Model selection & Selecting the number of active components in Bayesian Gaussian Mixture Models

Question

I have generated 2 groups of 1-D data points which are visually clearly separable and I want to use a Bayesian Gaussian Mixture Model (BGMM) to ideally recover 2 clusters.

Since BGMMs maximize a lower bound on the model evidence (ELBO) and given that the ELBO is supposed to combine notions of accuracy and complexity, I would expect more complex models to be penalized.

However, when running Grid Search over the number of clusters, I often get a solution with more than 2 clusters. More specifically, I often get the maximal number of clusters on my grid search. In the example below, I would expect the best model to define 2 clusters. Instead, the best models defines 4 but assigns minimal weights to 2 out of 4 clusters. I am really surprised, since 2 out of 4 clusters are therefore adding little information and this more complex model still gets selected as the best model.

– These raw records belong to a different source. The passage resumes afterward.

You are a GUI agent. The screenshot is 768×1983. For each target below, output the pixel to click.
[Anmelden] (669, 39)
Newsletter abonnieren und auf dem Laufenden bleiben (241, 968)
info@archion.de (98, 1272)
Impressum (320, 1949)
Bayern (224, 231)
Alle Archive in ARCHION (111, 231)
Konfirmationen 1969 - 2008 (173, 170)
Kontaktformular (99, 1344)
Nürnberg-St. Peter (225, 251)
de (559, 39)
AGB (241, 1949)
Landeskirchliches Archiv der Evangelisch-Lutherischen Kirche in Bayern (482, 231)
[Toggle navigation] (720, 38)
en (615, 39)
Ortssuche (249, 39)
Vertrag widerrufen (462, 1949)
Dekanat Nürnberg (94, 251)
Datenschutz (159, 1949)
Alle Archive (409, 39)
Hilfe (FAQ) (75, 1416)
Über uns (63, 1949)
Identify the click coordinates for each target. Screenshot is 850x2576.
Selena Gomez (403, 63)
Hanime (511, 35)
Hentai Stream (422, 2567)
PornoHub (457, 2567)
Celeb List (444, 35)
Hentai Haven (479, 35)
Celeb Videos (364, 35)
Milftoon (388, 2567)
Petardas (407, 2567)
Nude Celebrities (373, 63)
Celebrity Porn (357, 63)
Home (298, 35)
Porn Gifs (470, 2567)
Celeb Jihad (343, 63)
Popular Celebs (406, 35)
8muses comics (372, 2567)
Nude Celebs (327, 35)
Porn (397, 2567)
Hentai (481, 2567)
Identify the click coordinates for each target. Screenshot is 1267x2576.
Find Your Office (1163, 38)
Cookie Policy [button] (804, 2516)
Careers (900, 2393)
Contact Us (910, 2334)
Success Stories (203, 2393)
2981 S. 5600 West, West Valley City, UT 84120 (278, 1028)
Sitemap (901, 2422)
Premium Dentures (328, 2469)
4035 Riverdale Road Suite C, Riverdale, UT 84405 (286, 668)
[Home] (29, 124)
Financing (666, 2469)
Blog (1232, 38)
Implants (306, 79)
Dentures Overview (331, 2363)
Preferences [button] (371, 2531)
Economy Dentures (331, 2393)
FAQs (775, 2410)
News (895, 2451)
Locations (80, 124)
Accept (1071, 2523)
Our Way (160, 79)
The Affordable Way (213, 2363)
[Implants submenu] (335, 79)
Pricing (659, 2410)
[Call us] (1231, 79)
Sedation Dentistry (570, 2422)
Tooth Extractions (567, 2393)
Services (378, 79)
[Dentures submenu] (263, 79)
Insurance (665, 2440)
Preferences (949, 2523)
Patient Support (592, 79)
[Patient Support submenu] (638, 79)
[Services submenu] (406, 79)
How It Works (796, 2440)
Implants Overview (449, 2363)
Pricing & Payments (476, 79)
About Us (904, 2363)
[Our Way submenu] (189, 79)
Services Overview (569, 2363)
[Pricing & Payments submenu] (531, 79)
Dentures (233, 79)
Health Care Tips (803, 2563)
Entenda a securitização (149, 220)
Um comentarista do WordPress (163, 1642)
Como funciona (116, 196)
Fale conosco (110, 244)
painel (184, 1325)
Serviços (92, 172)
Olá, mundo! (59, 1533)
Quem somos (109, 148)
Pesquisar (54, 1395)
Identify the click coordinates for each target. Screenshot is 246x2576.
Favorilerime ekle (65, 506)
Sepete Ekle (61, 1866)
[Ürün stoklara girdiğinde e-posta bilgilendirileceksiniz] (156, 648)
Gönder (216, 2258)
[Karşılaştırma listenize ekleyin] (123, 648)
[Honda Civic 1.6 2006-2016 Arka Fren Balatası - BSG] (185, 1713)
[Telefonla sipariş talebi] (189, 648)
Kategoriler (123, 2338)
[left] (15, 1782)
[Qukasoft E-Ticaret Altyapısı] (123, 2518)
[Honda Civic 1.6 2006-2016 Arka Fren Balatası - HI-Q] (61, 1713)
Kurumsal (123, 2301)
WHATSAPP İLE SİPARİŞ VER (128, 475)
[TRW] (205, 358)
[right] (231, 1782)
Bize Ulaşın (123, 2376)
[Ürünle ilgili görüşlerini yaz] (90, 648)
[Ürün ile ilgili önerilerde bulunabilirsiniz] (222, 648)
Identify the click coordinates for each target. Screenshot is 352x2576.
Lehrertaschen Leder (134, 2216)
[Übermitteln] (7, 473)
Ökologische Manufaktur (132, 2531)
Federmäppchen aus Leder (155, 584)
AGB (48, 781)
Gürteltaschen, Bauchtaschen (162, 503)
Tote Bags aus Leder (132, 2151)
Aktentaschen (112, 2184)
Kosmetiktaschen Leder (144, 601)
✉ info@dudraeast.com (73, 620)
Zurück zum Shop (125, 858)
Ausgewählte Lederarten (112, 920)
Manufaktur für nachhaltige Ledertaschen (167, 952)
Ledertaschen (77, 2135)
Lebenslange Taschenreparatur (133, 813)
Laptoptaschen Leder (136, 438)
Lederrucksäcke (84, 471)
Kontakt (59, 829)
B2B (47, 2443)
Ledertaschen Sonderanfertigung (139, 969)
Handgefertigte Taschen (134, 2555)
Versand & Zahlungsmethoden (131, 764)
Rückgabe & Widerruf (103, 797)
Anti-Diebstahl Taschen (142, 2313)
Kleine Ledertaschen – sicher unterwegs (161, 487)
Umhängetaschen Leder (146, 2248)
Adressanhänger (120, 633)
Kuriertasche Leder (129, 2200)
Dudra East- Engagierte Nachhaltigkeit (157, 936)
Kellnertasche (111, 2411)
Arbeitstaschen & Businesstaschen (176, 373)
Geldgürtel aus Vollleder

Why is the BGMM then picking 4 clusters for the best model?

If this is indeed the behavior a BGMM should show, how can I then assess how many active components I actually have in my model? Visually? By defining an arbitrary threshold on the weights?

I have added the code to reproduce my example below.

# Import statements
import itertools
import multiprocessing

import matplotlib.pyplot as plt
import numpy as np
from scipy import stats
from joblib import Parallel, delayed
from sklearn.mixture import BayesianGaussianMixture
from sklearn.utils import shuffle


def fitmodel(x, params):
  '''
  Instantiates and fits Bayesian GMM
  Used in the parallel for loop
  '''
  # Gaussian mixture model
  clf = BayesianGaussianMixture(**params)
  # Fit
  clf = clf.fit(x, y=None)
  return clf

def plot_results(X, means, covariances, title):
    
  plt.plot(X, np.random.uniform(low=0, high=1, size=len(X)),'o', alpha=0.1, color='cornflowerblue', label='data points')
  for i, (mean, covar) in enumerate(zip(
    means, covariances)):
    # Get normal PDF
    n_sd = 2.5
    x = np.linspace(mean - n_sd*covar, mean + n_sd*covar, 300)
    x = x.ravel()
    y = stats.norm.pdf(x, mean, covar).ravel()
    if i == 0:
      label = 'Component PDF'
    else:
      label = None
    plt.plot(x, y, color='darkorange', label=label)
  plt.yticks(())
  plt.title(title)

# Generate data
g1 = np.random.uniform(low=-1.5, high=-1, size=(1,100))
g2 = np.random.uniform(low=1.5, high=1, size=(1,100))
X  = np.append(g1, g2)

# Shuffle data
X = shuffle(X)
X = X.reshape(-1, 1)

# Define parameters for grid search
parameters = {
  'n_components': [1, 2, 3, 4],
  'weight_concentration_prior_type':['dirichlet_distribution']
}

# Create permutations of parameter settings
keys, values = zip(*parameters.items())
param_grid = [dict(zip(keys, v)) for v in itertools.product(*values)]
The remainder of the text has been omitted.